Scalable Mesenchymal Stem Cells Enrichment from Bone Marrow Aspirate using Deterministic Lateral Displacement (DLD) Microfluidics Sorting

Abstract

AbstractThe growing interest in regenerative medicine has opened new avenues for novel cell therapies using stem cells. Bone Marrow Aspirate (BMA) is an important source of stromal mesenchymal stem cells (MSCs). Conventional MSC harvesting from BMA relies on archaic centrifugation methods, often leading to poor yield due to osmotic stress, high centrifugation force, convoluted workflow, and long experimental time (∼ 2 – 3 hours). To address these issues, we have developed a scalable microfluidic technology based on Deterministic Lateral Displacement (DLD) for MSC isolation. This passive, label-free cell sorting method capitalizes on the morphological differences between MSCs and blood cells (leukocytes and RBCs) for effective separation using an inverted L-shaped pillar array.
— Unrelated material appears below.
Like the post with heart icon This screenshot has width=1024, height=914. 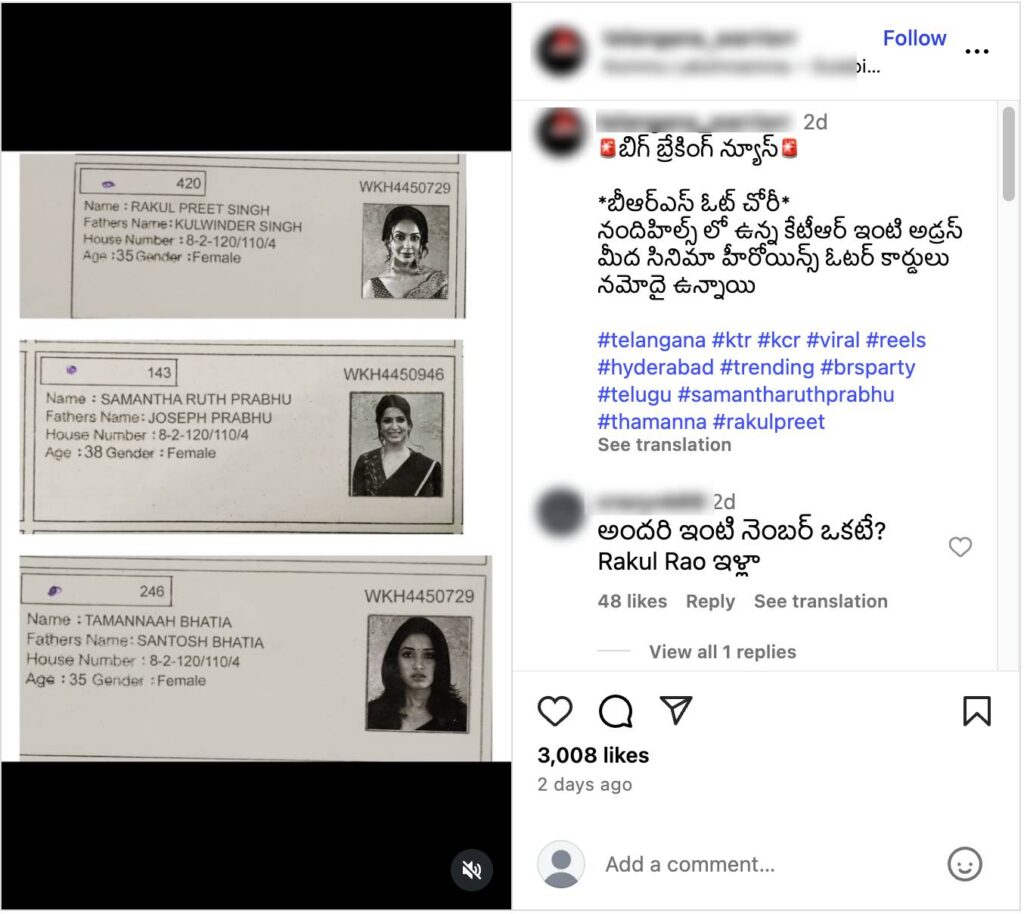[555, 711]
To improve throughput, we developed a novel portable multiplexed DLD system that can process 2.5 mL of raw BMA in 20 ± 5 minutes, achieving a 2-fold increase in MSC recovery compared to centrifugation methods. Taken together, we envision the developed DLD platform will enable fast and efficient isolation of MSCs from BMA for effective downstream cell therapy in clinical settings.